==== ПРЕДОСТАВЛЕННЫЙ ОТРЫВОК

Часть третья
Часть третья
Милая девочка, прости меня за то, что я не ответил сразу, но я еще не умею правильно воспользоваться несколькими часами, вплоть до полуночи, каковая сейчас. Не думай что прекрасная погода оттеснила меня от Тебя, меня отодвинуло перо, любимая. А я отвечаю на все твои вопросы.
Вскоре я перейду на новое место и далеко ли пойду, не знаю, в течение года — вряд ли, самым замечательным было бы вообще уволиться из учреждения, это не совсем невозможно.
Я не так жалуюсь на работу, как на затянувший меня период лености, а именно, время в бюро не позволяет, даже в последние полчаса гнет восьми часов ощущается так же, как и в первые. Часто это — словно при поездке по железной дороге сквозь день и ночь, пока совсем не сробеют, не думая уже ни о работе машиниста, ни о равнинах, ни о гористых местностях и лишь приписывая всему результаты воздействия часов, которые сжимают все время перед собой в ладони.
Я изучаю итальянский язык, так как сначала, по-видимому, поеду в Триест. В последние дни — для того, кто к этому столь чувствителен — я выгляжу весьма трогательно. Насколько же это естественно, если себе я кажусь деклассированным. Люди, вплоть до 25-летнего возраста время от времени не бившие баклуши, весьма достойны сожаления, потому что, как я в этом убедился, в могилу с собой забирают не заработанные деньги, а лишь проведенное в праздности время.
Около восьми часов я — в бюро, ухожу примерно в половине седьмого
Необоснованно радующиеся люди? Все люди, имеющие сходную профессию, таковы. Трамплином для их веселья являются последние минуты работы. К сожалению, я как раз общаюсь не с такого рода людьми.
«Эротика» вскоре выходит из типографии под названием «Путь влюбленного», но без моего титульного листа, оказалось, что он не воспроизводим.
То, что Ты написала о молодом писателе, интересно, только Ты преувеличила сходство. Я лишь случайно и не постоянно пытаюсь начать работать, а многим людям во многих странах всех частей света это удается; как раз эти следят за своими ногтями, многие их подкрашивают. Он чудесно говорит по-французски, так что уже в этом значительная разница между нами, а в том, что он может с Тобой общаться, разница — чертовская.
Стихотворение я прочитал, и так как Ты представила мне право судить о нем, я могу сказать, что в нем много гордости, но такой, которая, как я полагаю, к сожалению, отправляется прогуливаться в полном одиночестве. В целом оно показалось мне детским и потому симпатичным, достойным восхищения современников. Voi la (вот — франц.). Но из чрезмерной щепетильности с целью точного уравновешивания весов, которые Ты держишь в своих любящих руках, я посылаю Тебе плохонькую, по-видимому, годичной давности вещицу [4], которую он пусть рассудит на тех же условиях. (Ты не назвала имени и также ничего еще, не правда ли?). Я буду очень рад, если он меня хорошенько высмеет. Потом Ты отошли листок мне обратно, как и я это делаю.

========
==== ПОКАЗАННЫЕ ДАННЫЕ

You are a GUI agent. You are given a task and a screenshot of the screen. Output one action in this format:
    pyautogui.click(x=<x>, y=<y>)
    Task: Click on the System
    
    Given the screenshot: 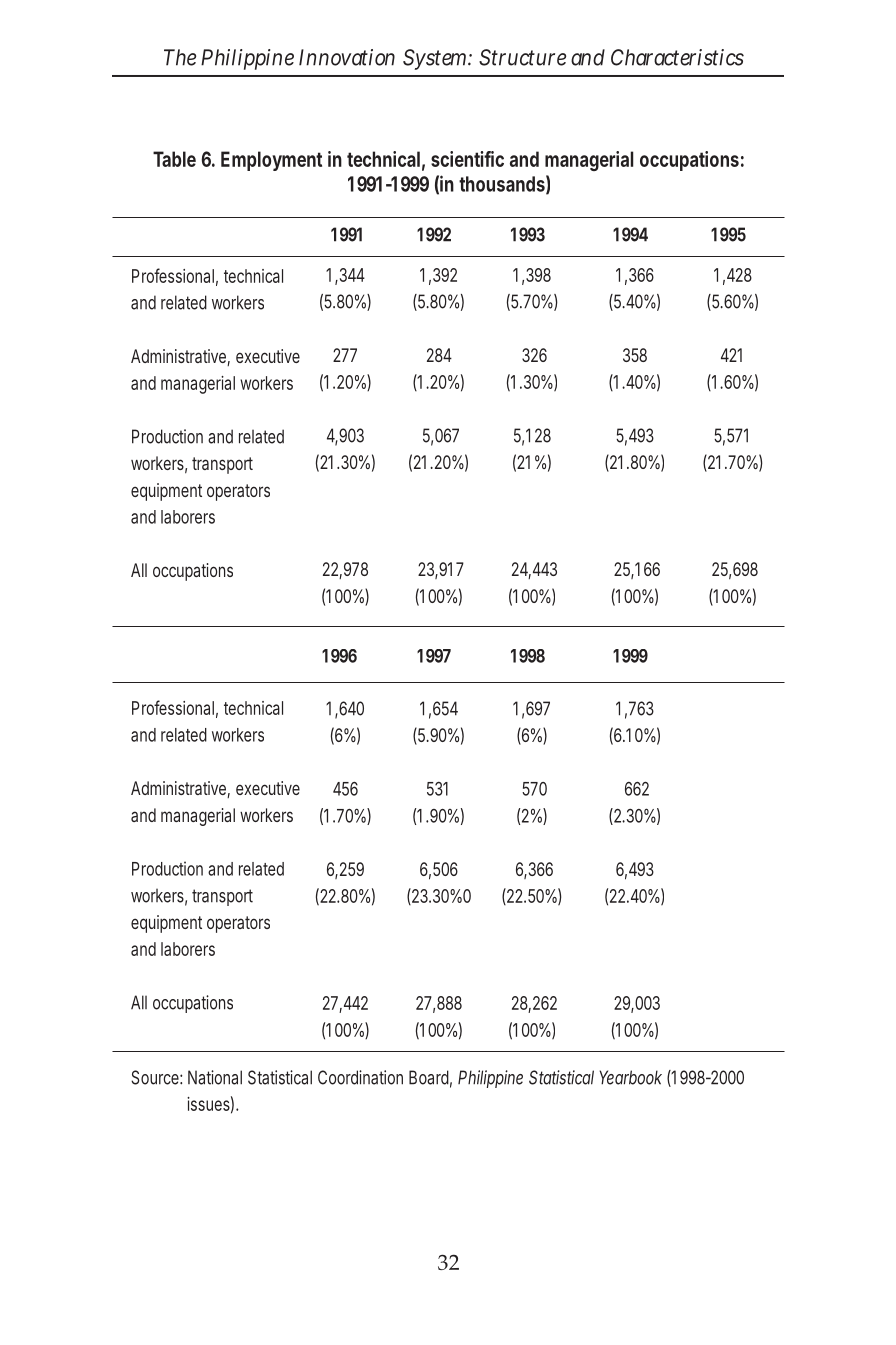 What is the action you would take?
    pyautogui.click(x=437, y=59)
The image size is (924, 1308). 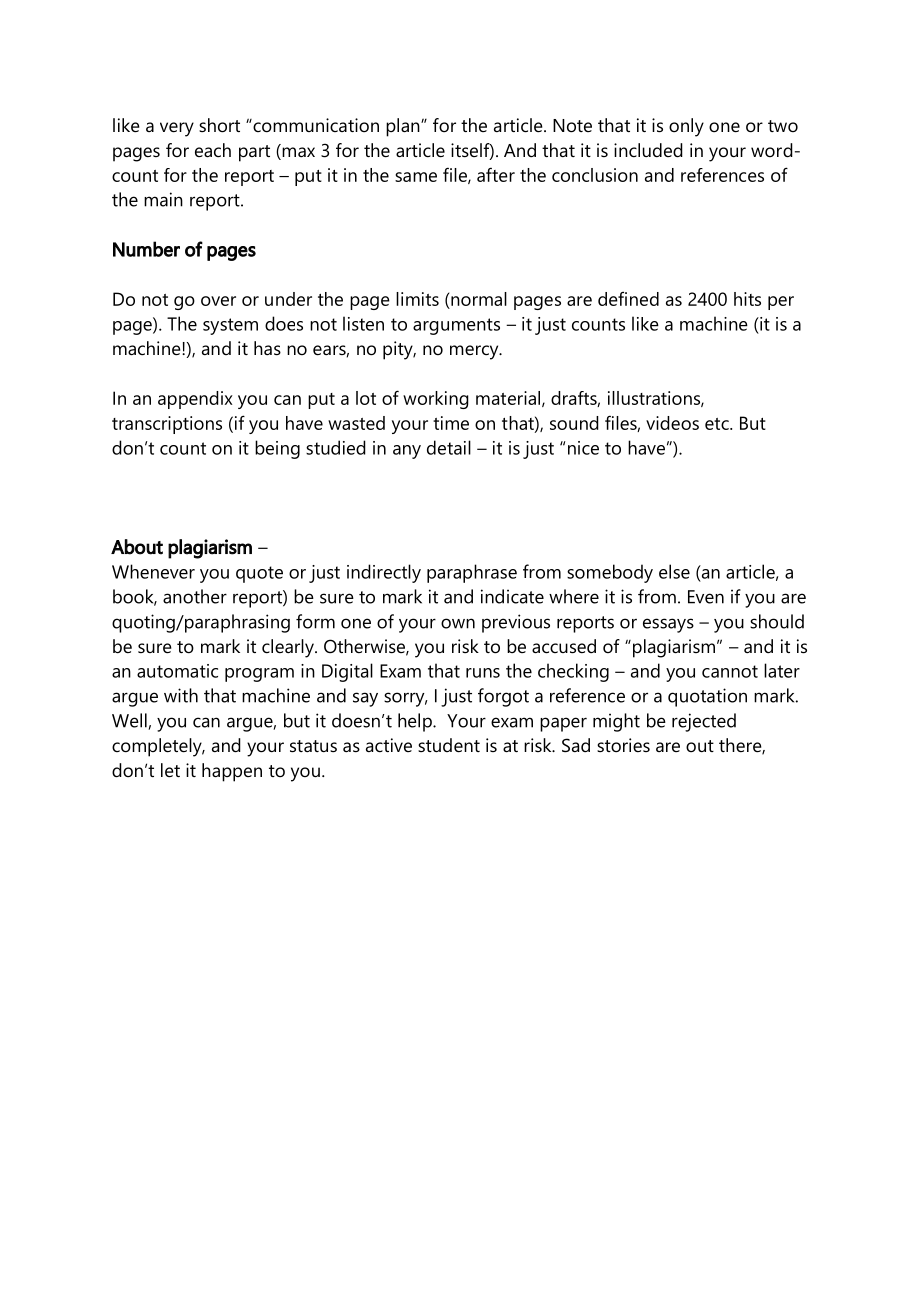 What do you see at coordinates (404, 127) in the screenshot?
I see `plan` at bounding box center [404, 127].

========

• КОРОТКОЕ ЗАДАНИЕ: Выпишите из письма дословно фрагмент: начните с места, где стоят слова «Я изучаю итальянский», и остановитесь после слов «в праздности время.».

• ПРАВИЛЬНЫЙ РЕЗУЛЬТАТ:
Я изучаю итальянский язык, так как сначала, по-видимому, поеду в Триест. В последние дни — для того, кто к этому столь чувствителен — я выгляжу весьма трогательно. Насколько же это естественно, если себе я кажусь деклассированным. Люди, вплоть до 25-летнего возраста время от времени не бившие баклуши, весьма достойны сожаления, потому что, как я в этом убедился, в могилу с собой забирают не заработанные деньги, а лишь проведенное в праздности время.